▶ [About this task]
Return, word for word, only the lines of the data below that lie between the line with "Click the Blizzard ability icon" and the line with "This screenshot has height=500, width=800.", those two lines included.

▶ [Stored records]
★ ★ ★ ★ ★

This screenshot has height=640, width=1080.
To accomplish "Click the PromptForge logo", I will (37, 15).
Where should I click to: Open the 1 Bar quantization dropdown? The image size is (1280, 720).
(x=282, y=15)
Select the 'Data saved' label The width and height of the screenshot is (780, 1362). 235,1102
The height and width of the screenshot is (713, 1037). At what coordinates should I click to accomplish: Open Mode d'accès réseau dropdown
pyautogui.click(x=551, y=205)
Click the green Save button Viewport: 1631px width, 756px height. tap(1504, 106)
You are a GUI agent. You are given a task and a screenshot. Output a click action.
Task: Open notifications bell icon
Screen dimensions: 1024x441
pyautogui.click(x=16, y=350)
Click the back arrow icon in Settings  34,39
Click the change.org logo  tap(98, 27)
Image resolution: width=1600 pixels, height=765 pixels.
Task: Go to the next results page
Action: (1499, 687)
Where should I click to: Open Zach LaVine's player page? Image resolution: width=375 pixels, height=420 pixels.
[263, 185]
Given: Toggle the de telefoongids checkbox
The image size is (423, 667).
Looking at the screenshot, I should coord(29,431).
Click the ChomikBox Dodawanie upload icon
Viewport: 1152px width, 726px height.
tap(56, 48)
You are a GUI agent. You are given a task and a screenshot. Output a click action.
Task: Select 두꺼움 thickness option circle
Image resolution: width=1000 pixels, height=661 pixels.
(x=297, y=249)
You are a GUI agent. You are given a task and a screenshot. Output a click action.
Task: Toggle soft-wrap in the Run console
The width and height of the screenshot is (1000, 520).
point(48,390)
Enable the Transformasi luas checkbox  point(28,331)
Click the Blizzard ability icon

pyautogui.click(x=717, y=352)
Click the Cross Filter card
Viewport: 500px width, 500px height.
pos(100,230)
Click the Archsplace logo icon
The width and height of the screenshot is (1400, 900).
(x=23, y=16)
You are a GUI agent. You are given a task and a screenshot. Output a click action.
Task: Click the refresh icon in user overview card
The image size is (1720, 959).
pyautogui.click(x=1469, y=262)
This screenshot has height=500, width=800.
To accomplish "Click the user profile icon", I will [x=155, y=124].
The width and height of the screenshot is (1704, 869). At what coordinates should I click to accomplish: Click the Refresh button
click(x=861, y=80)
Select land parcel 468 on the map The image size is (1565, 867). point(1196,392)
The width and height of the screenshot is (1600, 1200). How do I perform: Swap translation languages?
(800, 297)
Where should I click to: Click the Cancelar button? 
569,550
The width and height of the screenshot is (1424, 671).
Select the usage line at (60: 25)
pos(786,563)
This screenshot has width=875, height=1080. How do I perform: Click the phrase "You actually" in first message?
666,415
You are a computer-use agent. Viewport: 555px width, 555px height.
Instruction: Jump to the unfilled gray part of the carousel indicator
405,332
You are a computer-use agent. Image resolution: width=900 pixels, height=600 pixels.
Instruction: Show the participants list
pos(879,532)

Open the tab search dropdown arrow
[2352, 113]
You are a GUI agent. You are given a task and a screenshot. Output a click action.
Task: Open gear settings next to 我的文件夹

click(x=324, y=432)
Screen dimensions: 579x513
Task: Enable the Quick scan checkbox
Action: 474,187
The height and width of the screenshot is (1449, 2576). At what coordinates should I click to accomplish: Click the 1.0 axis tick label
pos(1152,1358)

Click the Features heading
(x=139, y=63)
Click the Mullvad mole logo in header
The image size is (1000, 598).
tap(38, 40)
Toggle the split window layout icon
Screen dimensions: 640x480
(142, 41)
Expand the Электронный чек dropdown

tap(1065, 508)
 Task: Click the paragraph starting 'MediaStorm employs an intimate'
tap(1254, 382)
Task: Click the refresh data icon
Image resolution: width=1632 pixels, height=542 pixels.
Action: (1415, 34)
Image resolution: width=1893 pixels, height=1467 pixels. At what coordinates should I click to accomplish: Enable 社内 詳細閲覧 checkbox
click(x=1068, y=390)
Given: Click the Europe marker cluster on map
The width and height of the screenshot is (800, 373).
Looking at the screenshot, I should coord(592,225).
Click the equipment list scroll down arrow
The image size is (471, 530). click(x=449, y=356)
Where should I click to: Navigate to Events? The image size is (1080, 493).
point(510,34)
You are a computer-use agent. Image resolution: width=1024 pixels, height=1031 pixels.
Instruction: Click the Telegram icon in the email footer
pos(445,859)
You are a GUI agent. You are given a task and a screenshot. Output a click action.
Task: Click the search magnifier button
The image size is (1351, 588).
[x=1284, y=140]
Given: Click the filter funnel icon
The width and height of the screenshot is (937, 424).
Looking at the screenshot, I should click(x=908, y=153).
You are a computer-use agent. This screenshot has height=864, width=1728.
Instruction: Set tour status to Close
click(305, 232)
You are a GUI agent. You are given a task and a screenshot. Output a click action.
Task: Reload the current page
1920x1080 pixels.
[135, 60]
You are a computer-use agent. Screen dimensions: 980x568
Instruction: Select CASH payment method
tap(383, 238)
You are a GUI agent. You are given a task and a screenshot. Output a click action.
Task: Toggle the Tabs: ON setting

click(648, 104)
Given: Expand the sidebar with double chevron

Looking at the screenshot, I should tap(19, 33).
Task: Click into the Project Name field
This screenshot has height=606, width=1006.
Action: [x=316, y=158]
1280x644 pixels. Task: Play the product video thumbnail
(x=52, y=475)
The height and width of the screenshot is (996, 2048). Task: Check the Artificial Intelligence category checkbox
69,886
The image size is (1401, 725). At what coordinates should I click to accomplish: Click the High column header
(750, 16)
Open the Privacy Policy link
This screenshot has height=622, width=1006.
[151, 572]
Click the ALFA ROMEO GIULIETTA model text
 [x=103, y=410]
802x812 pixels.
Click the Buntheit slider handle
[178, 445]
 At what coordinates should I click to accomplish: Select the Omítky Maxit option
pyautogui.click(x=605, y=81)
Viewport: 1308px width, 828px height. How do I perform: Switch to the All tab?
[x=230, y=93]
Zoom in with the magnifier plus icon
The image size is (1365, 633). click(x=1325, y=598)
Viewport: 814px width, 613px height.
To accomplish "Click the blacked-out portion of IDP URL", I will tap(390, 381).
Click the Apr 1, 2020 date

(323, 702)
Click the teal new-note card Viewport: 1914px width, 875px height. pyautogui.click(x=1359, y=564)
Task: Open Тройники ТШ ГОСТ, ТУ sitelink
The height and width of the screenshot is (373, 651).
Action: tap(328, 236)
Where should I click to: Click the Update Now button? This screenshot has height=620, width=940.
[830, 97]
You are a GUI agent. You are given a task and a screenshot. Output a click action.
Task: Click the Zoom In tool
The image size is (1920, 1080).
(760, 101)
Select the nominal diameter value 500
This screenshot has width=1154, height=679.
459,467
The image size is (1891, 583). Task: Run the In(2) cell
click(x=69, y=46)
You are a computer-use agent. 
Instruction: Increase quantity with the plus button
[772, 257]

★ ★ ★ ★ ★

▶ [Reply]
Click the Blizzard ability icon

pyautogui.click(x=717, y=352)
Click the Cross Filter card
Viewport: 500px width, 500px height.
pos(100,230)
Click the Archsplace logo icon
The width and height of the screenshot is (1400, 900).
(x=23, y=16)
You are a GUI agent. You are given a task and a screenshot. Output a click action.
Task: Click the refresh icon in user overview card
The image size is (1720, 959).
pyautogui.click(x=1469, y=262)
This screenshot has height=500, width=800.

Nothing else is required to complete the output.